■ **What is expected**
Search the listing below, and show each line that includes the word "left".

■ **Data extract**
——

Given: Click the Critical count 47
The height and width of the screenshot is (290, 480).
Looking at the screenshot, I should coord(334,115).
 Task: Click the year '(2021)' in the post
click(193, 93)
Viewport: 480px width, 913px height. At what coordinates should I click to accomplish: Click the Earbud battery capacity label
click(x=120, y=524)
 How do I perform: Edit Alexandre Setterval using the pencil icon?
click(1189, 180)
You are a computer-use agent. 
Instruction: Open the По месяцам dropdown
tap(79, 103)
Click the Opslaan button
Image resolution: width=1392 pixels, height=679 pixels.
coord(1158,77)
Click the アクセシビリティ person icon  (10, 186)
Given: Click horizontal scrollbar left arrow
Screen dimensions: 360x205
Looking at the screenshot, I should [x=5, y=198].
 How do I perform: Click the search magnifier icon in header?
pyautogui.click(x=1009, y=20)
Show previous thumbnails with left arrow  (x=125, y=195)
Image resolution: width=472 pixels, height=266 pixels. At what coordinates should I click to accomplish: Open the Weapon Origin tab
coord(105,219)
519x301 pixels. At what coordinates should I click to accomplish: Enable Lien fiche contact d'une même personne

——

■ **Problem solution**
Given: Click horizontal scrollbar left arrow
Show previous thumbnails with left arrow  (x=125, y=195)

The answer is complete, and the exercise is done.